Opinion: How Sida’s Evaluation System Can Be Improved
It is welcome that Sida is now changing its evaluation unit. This should mean that Sida takes a holistic approach to evaluation activities, which has been lacking for many years, writes Jocke Nyberg, independent senior evaluator who has previously worked for Sida in Colombia.
This is an opinion piece. The views expressed are the author's own.
Two managers of Sida’s evaluation activities express criticism that the evaluation unit in Sida’s new organisation has “been transformed into a team far down in the organisation.” The change is said to risk threatening its independent foundation. The chair of the OECD-DAC evaluation network draws the same conclusion. Sida responds that the evaluation team has not been placed in an operational department but remains a support function for management.
It is evident that something needed to be done, given the weaknesses that the evaluation unit at Sida has exhibited for many years. Better oversight of partners’ evaluations, more focus on reviewing results and accountability, developing and communicating systems for learning from and the effects of evaluation activities. These are improvements that can now become a reality if Sida’s management and board act appropriately.
Placing the evaluation team within a unit that falls under a support department for methods and results does not necessarily lead to reduced independence. Sida’s managers have professional integrity, and evaluations will continue to receive the same, or even higher, priority.
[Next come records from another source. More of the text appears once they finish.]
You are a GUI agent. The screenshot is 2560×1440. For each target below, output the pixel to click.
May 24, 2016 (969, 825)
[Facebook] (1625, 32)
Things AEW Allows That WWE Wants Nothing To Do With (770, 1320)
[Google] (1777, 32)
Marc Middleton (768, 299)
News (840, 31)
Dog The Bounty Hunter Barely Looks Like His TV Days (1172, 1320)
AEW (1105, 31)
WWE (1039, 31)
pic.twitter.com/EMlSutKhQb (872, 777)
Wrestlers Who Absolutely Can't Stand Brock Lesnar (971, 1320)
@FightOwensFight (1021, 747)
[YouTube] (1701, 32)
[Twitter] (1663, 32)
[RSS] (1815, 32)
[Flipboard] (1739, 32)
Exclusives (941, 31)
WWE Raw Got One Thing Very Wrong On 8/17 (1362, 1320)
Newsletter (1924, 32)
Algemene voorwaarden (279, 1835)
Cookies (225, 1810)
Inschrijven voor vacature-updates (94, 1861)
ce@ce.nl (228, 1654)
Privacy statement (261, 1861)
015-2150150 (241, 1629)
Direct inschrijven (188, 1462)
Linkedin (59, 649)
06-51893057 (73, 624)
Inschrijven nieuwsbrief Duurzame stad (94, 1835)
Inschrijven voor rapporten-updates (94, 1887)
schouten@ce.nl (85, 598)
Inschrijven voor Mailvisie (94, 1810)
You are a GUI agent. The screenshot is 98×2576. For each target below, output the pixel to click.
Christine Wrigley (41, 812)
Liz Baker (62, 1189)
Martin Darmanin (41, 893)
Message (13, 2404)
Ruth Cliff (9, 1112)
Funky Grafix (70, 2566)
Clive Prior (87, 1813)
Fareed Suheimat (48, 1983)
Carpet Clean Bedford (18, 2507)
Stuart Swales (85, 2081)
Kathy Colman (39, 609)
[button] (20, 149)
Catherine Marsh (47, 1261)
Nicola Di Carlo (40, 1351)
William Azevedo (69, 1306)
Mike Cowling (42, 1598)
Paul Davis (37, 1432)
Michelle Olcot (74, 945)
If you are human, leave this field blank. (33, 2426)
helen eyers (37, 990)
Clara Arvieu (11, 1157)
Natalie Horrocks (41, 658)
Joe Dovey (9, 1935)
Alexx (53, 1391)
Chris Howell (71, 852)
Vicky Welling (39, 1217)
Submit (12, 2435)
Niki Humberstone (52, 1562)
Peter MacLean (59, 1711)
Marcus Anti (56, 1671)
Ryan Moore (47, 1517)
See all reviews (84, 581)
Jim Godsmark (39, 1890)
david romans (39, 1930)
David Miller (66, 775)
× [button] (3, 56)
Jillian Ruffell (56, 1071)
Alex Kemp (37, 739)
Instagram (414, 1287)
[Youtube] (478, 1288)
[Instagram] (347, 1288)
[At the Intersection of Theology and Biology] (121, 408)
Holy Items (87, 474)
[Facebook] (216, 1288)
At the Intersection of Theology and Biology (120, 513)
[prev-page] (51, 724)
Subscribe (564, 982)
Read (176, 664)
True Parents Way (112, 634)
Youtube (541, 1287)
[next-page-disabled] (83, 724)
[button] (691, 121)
The National Audit Office’s Review
The new organisational changes at Sida align with the recommendations from the National Audit Office’s review, which states, among other things:
Aid governance, follow-up, evaluation, and reporting must be more clearly connected.
The government needs to conduct a review of aid follow-up, evaluation, reporting, and governance.
It is difficult to assess the aid results against the goals set by the parliament based on the government’s reporting of aid results.
Therefore, the National Audit Office argues that authorities that evaluate should:
Work more strategically and selectively with evaluation as a tool to gather information about the long-term effects of interventions, portfolios, support areas, and strategies.
Develop support for Sida’s employees regarding when it is relevant to conduct evaluations of interventions and strategies and what those evaluations should focus on.
Poor Oversight of Partner-Led Evaluations
One of the weaknesses that Sida’s evaluation unit has had for many years is that it has not considered itself to have the resources to keep full track of so-called partner-led evaluations, which are evaluations led and conducted by entities other than Sida. These amount to at least a hundred per year and are by far the most common.
Within Sida’s aid, there are four categories of evaluations:
Partner-led – commissioned and led by Sida’s partners, estimated by Sida to be about 100 per year.
Decentralised – commissioned and led by Sida and project managers, mainly at embassies, about 25 per year.
Central evaluations of strategic importance – commissioned and led by Sida.
Internal reviews, 3-5 per year.
The partner-led evaluations are special. Partners formulate the terms of reference, decide which consultants can submit bids, evaluate bids, select evaluators, and are then recipients of the evaluation reports. Whether this relationship itself can be a form of conflict of interest has attracted the interest of some of Sweden’s leading anti-corruption researchers to investigate. Regardless of whether there is a conflict of interest, Sida’s evaluation unit has not prioritised the task of mapping partner-led evaluations for many years.
In 2019, Sida commissioned NIRAS, a consulting firm, to map the partner-led evaluations. NIRAS’s report, Meta-study of Partner-led Evaluations 2019, is available here.
In the report, one can read:
“Sida lacks a system for creating a comprehensive picture of the evaluations conducted by partners. Sida, therefore, has an insufficient understanding of the number, type, credibility, quality, and usability of partner-led evaluations. This information is important for Sida to help strengthen the credibility, quality, and use of evaluations.” (My translation from English, which was the report’s language).
Lack of Transparency in Procurements
Another systemic issue regarding evaluations is Sida’s long-standing inability to require that partners apply the same transparency and guidelines in the procurement of evaluators as Sida itself so commendably does. The agency is a model when it comes to transparency. Among other things, there are always clear criteria for how bids will be assessed/evaluated in procurements. There are often different percentages for qualitative aspects in bids (for example, methodology, relevant experience, work plan, understanding of the assignment, etc.) and how these are weighted in relation to the offered price. It is true that many partners are not authorities and thus fall outside the Public Procurement Act (LOU). However, Sida requires that partners demonstrate effective governance systems for, among other things, follow-up, evaluation, and procurement. In some cases, assessment criteria should be included in the procurement documentation, but they are rarely present. We are a few consultants who have collected more than a hundred so-called Terms of Reference where such criteria are missing.
As everyone knows, the greatest risks of corruption are associated with procurement, and this also applies to the aid sector. I am not saying that Swedish civil society organizations are corrupt, but the knowledge among their project managers about procurement is often inadequate. Therefore, Sida should ensure that assessment criteria are always included in partner-led procurements, with percentages for quality and weighting of quality/price.